Costs, not academics, are now the biggest reason why students are dropping out.

But it’s not only these needless amenities that are driving up college tuitions but also the addition to the college payroll of an army of “non-faculty administrators.” Defined as those with jobs “not central to the college’s mission of instruction and research,” these non-faculty administrators, who often command exorbitant salaries, are bureaucrats in the worst sense of the word. For example, Ball State’s student center director makes $95,000 a year; Purdue’s Chief Diversity Officer $198 thousand; and University of Illinois’s Associate Dean of Multicultural Affairs $179 thousand.

The ratio of non-faculty administrators-to-students has increased by 23 percent since 1995, according to data from the National Center for Education Statistics, a startling amount considering that student enrollment has increased 50 percent over the same period. Though faculty-, staff-, and graduate assistant-to-student ratios have also increased by double digits, it’s these non-faculty administrators who are the flesh-and-blood version of the indoor beaches.

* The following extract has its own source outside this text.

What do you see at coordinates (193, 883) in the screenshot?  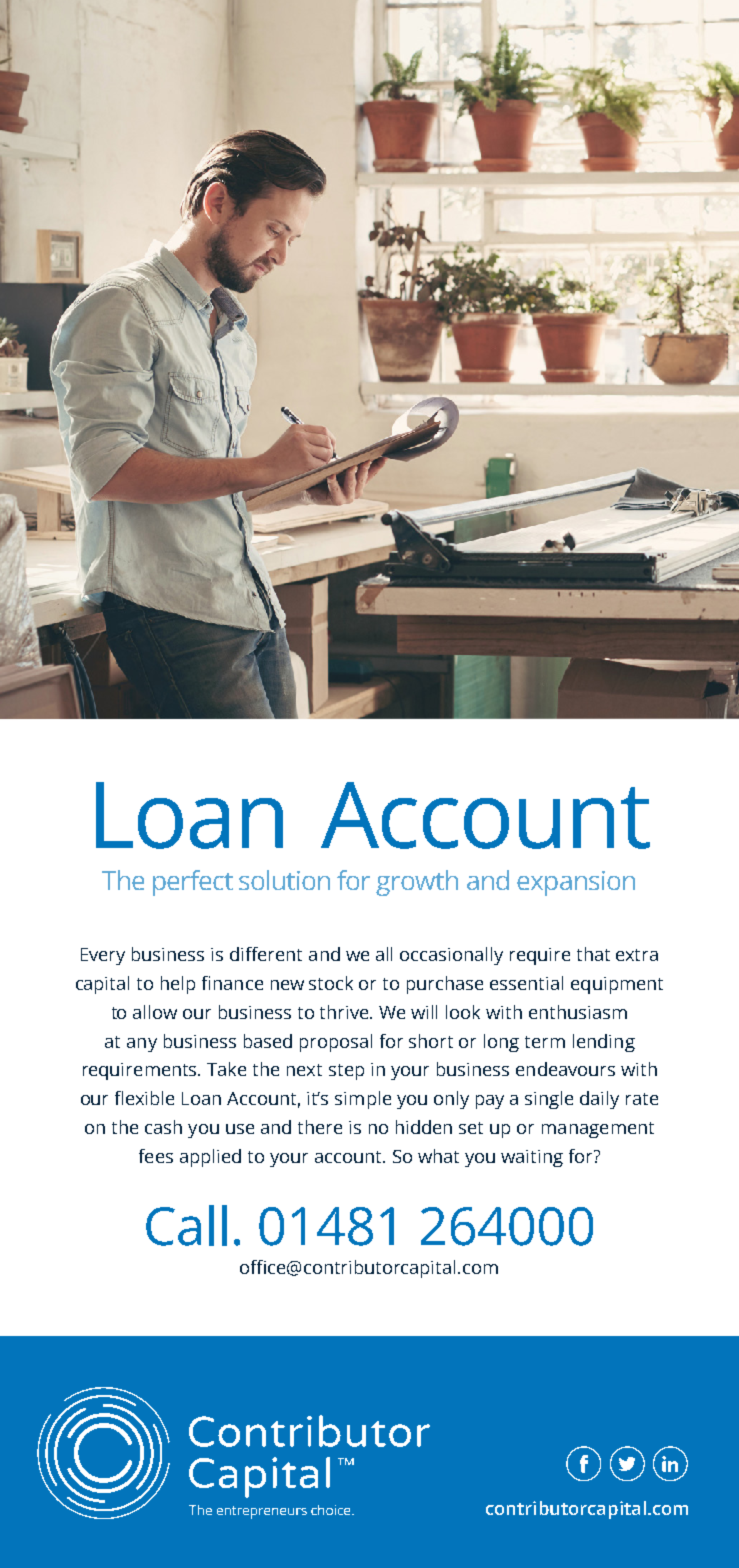 I see `perfect` at bounding box center [193, 883].
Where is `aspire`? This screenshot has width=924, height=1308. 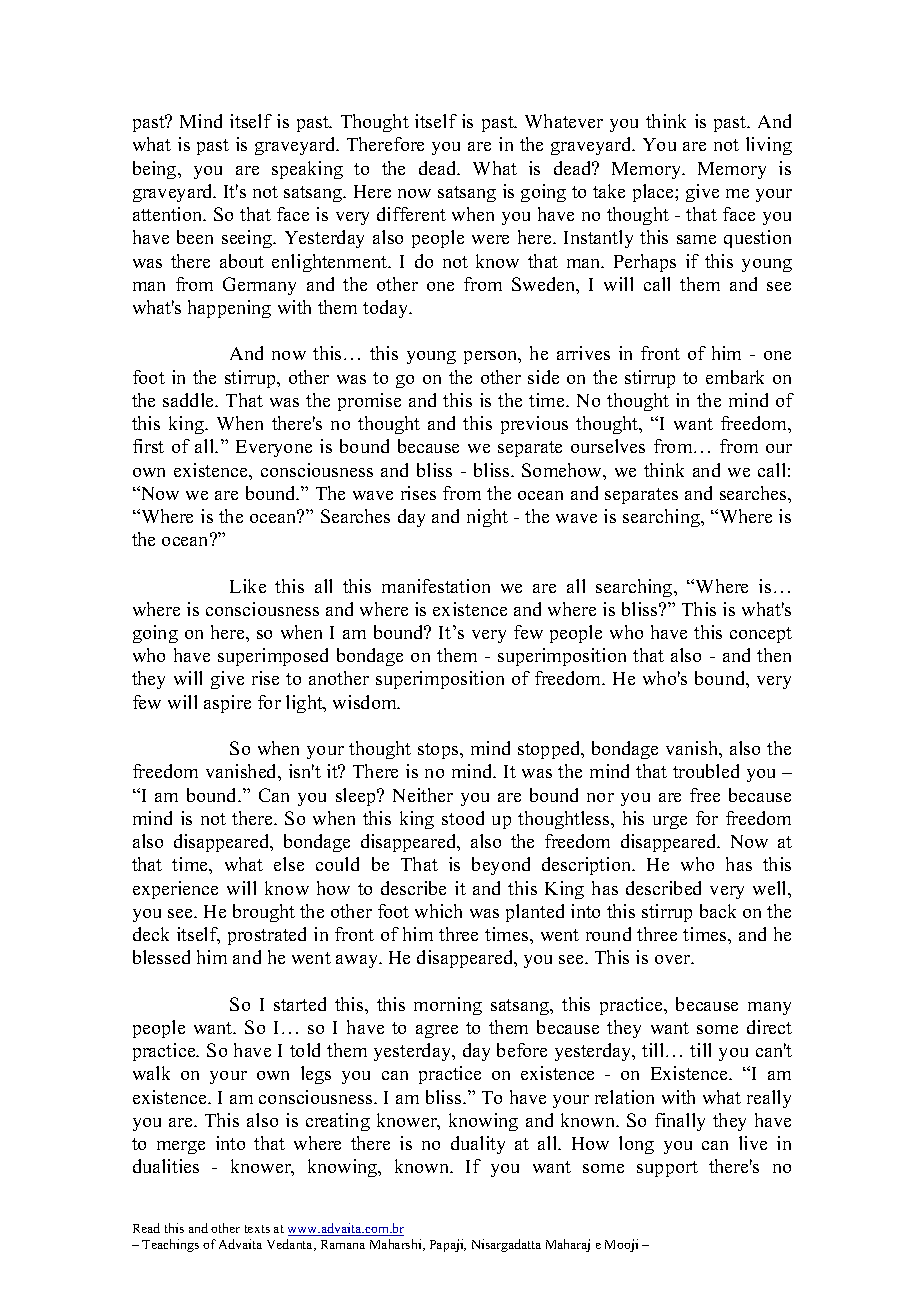
aspire is located at coordinates (227, 704).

However, the college-superfluity-to-tuition-increase relationship is more symbiotic than it first appears. Though there is no doubt that such excess drives up tuition, it is not the whole story. Just as Apple couldn’t sell iPhones if it were to make its circuit boards from diamond and pass the costs on to the consumer, colleges shouldn’t be able sell classes if they hire chief diversity officers and pass the costs on to the students.

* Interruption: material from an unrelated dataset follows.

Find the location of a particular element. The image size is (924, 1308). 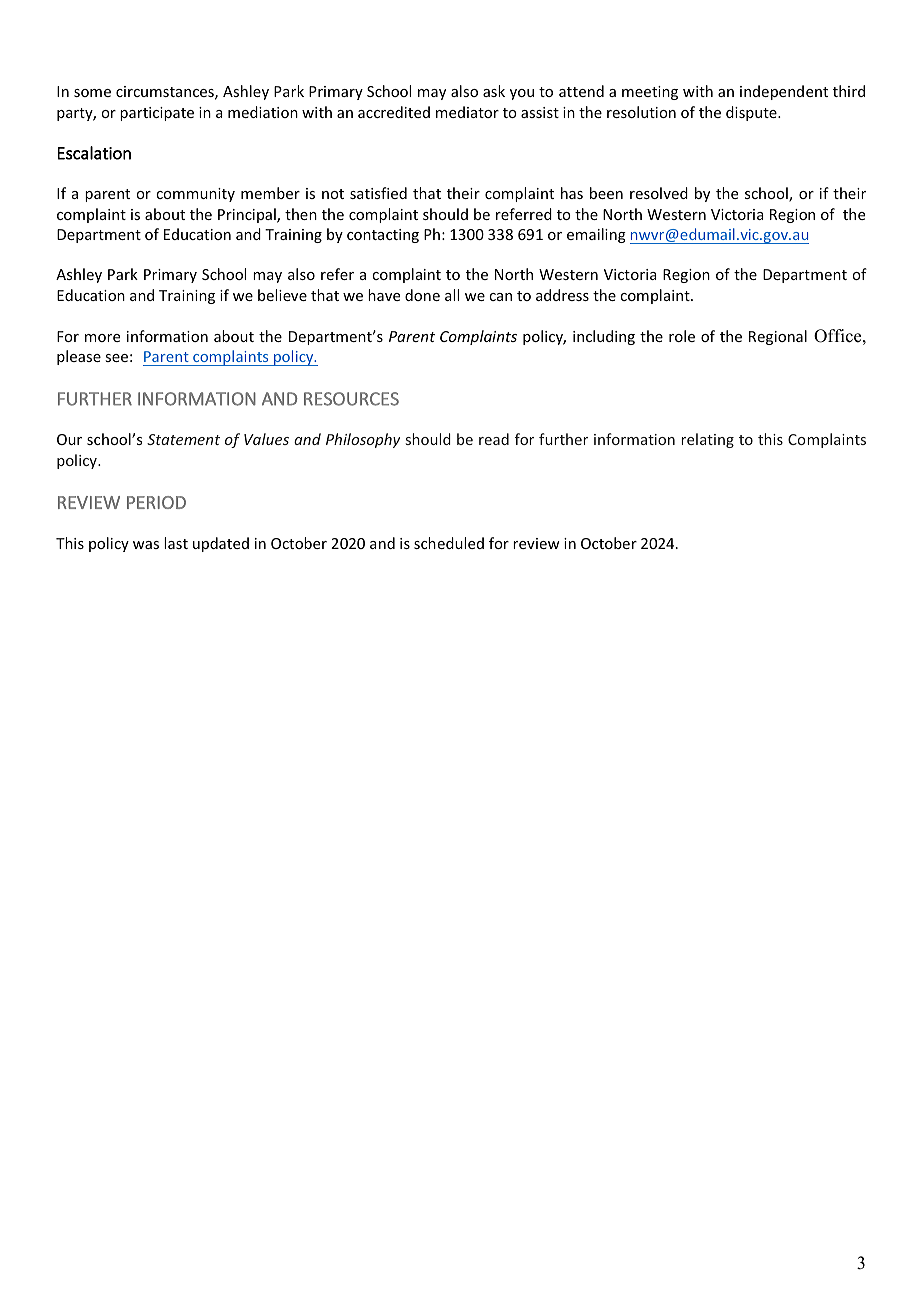

read is located at coordinates (494, 439).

In other words, why does the market bear superfluity in college but not in other sectors of the economy? Because the college market is inundated with government funding to pay for it. This funding paradoxically drives up the cost of college.

Public U.S. colleges receive about three-quarters of their funding from the taxpayer, split between direct and indirect (through student grants) funding. In 2012, U.S. colleges received $78.4 billion  in state and local funds and $55.8 billion in federal funds, an increase from $33.3 billion and $17.6 billion in 1987, respectively. This funding hides the true costs of amenities, administrators, and tuition from students because it pays for a significant portion of them. This artificially increases demand, which then increases price.

Though many college administrators claim increased costs are due to a lack of funding (for which they are forced to compensate by raising tuition), in fact the opposite is true: It is precisely because of government funding that tuition has skyrocketed. How? Aren’t government subsidies like these supposed to lower prices for the user by paying for part of their cost? Sure – in the immediate-term. But over the medium- to long-term this funding raises prices beyond where they would otherwise be because it hides college’s true cost, artificially increasing its demand and in turn its price.

Just as if the government were to pay for three-quarters of everyone’s coffee at Dunkin Donuts then demand would go up and so would price, the same goes for college.